Spesso l’impotenza maschile del figlio corrisponde, quasi come in un gioco di specchi, alla sconfessione materna della morte, di quella “morte” implicita nella crescita psicosessuale del figlio. La madre  preferisce tenere il bambino stretto a sé, sconfessando che il figlio è tale solo in quanto destinato a un distacco. La madre non consente che il bambino “muoia” per lasciar “nascere” il figlio che ancora deve crescere. 
C’è un legame arcaico con la madre che passa attraverso il corpo, ma in modo dissimmetrico: in alcuni fantasmi materni il figlio è vissuto come se fosse una protesi corporea della madre, mentre per il figlio il legame assume altri connotati, contrassegnati spesso da un’istintività primaria, fusionale, magmatica.
Come potrebbe articolarsi per il figlio un proprio desiderio, quel desiderio che lo porterebbe a rivolgere lo sguardo verso altre donne, se il desiderio, ricorda Lacan, è in prima istanza desiderio di desiderio? Rispetto alla relazione madre-figlio ciò significa che la madre desidera essere desiderata dal figlio. E viceversa. Ecco emergere il tema della simbiosi in cui la reciprocità speculare ingigantisce il narcisismo di entrambi e potenzia la dipendenza. 
Tutto ciò si svolge, per il maschietto, nel primo tempo dell’edipo. Il secondo tempo interviene quando la presenza simbolica del padre si pone come elemento terzo, rompendo la reciprocità di questo duopolio simbiotico del desiderio e instaurando una legge paterna che giunga a normare il desiderio. Il terzo tempo riguarda le implicazioni di questa legge che, se da una parte impone un limite al godimento del bambino, dall’altra gli indica la via per poter accedere anche lui all’oggetto d’amore: diventare, come il padre, un maschietto che potrà a tempo debito amare anche lui una donna, un’altra donna rispetto alla propria madre. 

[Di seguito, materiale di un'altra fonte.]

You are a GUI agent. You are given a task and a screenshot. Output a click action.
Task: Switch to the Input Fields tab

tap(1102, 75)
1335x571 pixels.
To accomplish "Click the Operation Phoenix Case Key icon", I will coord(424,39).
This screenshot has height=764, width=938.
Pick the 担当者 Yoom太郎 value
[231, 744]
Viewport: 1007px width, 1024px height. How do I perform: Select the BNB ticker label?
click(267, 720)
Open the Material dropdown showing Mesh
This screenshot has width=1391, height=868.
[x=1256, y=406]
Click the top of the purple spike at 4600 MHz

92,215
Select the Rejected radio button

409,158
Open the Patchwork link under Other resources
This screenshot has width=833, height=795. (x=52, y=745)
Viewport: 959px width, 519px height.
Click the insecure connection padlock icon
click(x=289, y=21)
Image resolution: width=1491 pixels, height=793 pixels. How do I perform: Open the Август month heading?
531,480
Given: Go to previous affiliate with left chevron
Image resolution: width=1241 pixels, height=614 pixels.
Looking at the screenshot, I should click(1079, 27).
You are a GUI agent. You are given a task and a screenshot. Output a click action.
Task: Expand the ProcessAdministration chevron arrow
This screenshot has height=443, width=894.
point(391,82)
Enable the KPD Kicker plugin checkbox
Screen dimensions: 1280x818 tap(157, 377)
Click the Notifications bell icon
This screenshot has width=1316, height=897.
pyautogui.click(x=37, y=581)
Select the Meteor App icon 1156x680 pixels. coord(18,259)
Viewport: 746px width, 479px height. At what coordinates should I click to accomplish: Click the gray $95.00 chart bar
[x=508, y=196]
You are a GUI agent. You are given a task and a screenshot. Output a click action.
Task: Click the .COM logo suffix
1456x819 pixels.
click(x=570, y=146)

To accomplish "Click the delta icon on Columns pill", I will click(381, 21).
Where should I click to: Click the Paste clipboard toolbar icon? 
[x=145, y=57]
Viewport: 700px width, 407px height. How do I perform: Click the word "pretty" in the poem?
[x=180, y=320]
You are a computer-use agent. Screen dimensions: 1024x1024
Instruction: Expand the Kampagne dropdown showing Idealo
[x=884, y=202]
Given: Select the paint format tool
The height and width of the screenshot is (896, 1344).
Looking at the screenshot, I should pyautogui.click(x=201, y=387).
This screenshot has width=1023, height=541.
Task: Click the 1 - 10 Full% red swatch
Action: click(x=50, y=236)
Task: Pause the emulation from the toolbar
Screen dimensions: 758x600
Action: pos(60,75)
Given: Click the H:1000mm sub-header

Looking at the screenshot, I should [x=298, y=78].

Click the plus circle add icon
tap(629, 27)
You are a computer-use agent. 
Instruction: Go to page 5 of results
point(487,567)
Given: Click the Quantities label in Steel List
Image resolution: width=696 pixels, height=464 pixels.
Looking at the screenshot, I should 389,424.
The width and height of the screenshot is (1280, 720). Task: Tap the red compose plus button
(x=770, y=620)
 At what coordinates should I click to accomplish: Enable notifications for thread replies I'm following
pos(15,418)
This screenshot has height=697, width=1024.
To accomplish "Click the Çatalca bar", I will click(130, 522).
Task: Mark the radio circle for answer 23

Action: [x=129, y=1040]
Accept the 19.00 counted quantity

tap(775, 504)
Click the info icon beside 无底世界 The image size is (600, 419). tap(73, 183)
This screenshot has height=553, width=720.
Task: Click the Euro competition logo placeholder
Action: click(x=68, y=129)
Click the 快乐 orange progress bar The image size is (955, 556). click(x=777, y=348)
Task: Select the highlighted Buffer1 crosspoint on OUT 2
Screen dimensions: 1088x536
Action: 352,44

In questo schema semplificato della logica edipica, il primo passo (necessario ma non sufficiente) con cui il soggetto maschile entra in una posizione omosessuale riguarda il non poter rinunciare all’originario oggetto d’amore. Il padre diventa un rivale, con tutte le modulazioni che vanno dal disprezzo all’indifferenza. Atteggiamenti, questi, che nei racconti dei pazienti sono evocati in tutta la loro portata talvolta plateale anche per dimostrare agli occhi della madre una fedeltà irrinunciabile. 
Ma è proprio questo fantasma di fedeltà, soprattutto quando è reciproco, a diventare il terreno fertile in cui la fantasia sessuale del ragazzo trova spazio per coltivare la propria perversione. Quest’ultima procede dall’interrogativo intorno al godimento dall’altro.